▶ **TEXT BLOCK**
-----

Yes please. ok dlg@.

> On 10 Nov 2022, at 10:10 pm, Alexandr Nedvedicky <sas...@fastmail.net> wrote:
> 
> Hello,
> 
> David (dlg@) asked me to shrink the scope of the change.  The new diff
> introduces a mutex to pf_state and adjust pf_detach_state() to utilize the
> newly introduced mutex.  I've also added annotation to pf_state members. The
> members with '?' needs our attention. We need to verify if they are either
> protected by global state lock, or if we cover them by newly introduced
> mutex.
> 
> new diff also adds mtx_init() to pf_state_import(). This was missing in
> my earlier diff. It was found and reported by Hrvoje@.
> 
> thanks and
> regards
> sashan
> 
> 
> --------8<---------------8<---------------8<------------------8<--------
> diff --git a/sys/net/pf.c b/sys/net/pf.c
> index 2c13c99baac..c6022867dd4 100644
> --- a/sys/net/pf.c
> +++ b/sys/net/pf.c
> @@ -185,7 +185,8 @@ int pf_translate_icmp_af(struct pf_pdesc*, int, void *);
> void pf_send_icmp(struct mbuf *, u_int8_t, u_int8_t, int,
>    sa_family_t, struct pf_rule *, u_int);
> void pf_detach_state(struct pf_state *);
> -void pf_state_key_detach(struct pf_state *, int);
> +void pf_state_key_detach(struct pf_state *,
> +    struct pf_state_key *);
> u_int32_t pf_tcp_iss(struct pf_pdesc *);
> void pf_rule_to_actions(struct pf_rule *,
>    struct pf_rule_actions *);
> @@ -779,7 +780,8 @@ pf_state_key_attach(struct pf_state_key *sk, struct 
> pf_state *s, int idx)
> s->key[idx] = sk;
> 
> if ((si = pool_get(&pf_state_item_pl, PR_NOWAIT)) == NULL) {
> - pf_state_key_detach(s, idx);
> + pf_state_key_detach(s, s->key[idx]);
> + s->key[idx] = NULL;
> return (-1);
> }
> si->s = s;
> @@ -799,42 +801,50 @@ pf_state_key_attach(struct pf_state_key *sk, struct 
> pf_state *s, int idx)
> void
> pf_detach_state(struct pf_state *s)

-----

▶ **THE EXERCISE**
Could you extend the pf_state mutex thread, picking up right after its last line? The data after this point is separate from the pf_state mutex thread.

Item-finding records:
-----

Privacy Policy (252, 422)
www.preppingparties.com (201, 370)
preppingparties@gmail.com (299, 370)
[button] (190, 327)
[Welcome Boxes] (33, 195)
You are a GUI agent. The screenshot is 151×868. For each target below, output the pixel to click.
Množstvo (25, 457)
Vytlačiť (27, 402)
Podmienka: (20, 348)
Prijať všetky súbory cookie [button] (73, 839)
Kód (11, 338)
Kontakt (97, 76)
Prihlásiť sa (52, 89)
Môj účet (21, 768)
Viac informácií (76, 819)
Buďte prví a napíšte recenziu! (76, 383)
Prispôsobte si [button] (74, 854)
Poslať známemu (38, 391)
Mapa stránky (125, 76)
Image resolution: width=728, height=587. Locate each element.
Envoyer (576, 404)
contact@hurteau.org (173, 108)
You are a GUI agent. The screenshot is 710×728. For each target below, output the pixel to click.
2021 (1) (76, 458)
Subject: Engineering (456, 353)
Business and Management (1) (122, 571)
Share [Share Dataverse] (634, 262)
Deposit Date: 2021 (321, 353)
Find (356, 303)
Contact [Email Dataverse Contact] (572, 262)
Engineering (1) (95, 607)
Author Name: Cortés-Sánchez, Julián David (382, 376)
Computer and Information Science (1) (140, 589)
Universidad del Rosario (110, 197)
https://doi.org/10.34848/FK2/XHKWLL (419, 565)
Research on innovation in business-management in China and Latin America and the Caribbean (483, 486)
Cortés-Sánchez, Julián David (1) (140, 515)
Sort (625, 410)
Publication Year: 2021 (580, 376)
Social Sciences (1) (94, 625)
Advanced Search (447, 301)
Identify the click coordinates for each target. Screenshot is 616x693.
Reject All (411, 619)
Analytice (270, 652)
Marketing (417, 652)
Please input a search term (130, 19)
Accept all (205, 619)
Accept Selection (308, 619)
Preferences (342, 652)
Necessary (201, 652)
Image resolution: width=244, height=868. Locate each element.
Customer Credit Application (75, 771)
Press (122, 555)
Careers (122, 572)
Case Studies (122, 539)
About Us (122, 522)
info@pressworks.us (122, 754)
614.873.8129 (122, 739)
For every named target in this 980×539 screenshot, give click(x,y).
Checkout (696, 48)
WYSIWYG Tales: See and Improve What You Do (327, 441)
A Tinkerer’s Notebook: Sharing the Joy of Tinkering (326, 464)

-----

▶ **WRITTEN ANSWER**
> {
> - if (s->key[PF_SK_WIRE] == s->key[PF_SK_STACK])
> - s->key[PF_SK_WIRE] = NULL;
> + struct pf_state_key *key[2];
> +
> + mtx_enter(&s->mtx);
> + key[PF_SK_WIRE] = s->key[PF_SK_WIRE];
> + key[PF_SK_STACK] = s->key[PF_SK_STACK];
> + s->key[PF_SK_WIRE] = NULL;
> + s->key[PF_SK_STACK] = NULL;
> + mtx_leave(&s->mtx);
> +
> + if (key[PF_SK_WIRE] == key[PF_SK_STACK])
> + key[PF_SK_WIRE] = NULL;
> 
> - if (s->key[PF_SK_STACK] != NULL)
> - pf_state_key_detach(s, PF_SK_STACK);
> + if (key[PF_SK_STACK] != NULL)
> + pf_state_key_detach(s, key[PF_SK_STACK]);
> 
> - if (s->key[PF_SK_WIRE] != NULL)
> - pf_state_key_detach(s, PF_SK_WIRE);
> + if (key[PF_SK_WIRE] != NULL)
> + pf_state_key_detach(s, key[PF_SK_WIRE]);
> }
> 
> void
> -pf_state_key_detach(struct pf_state *s, int idx)
> +pf_state_key_detach(struct pf_state *s, struct pf_state_key *key)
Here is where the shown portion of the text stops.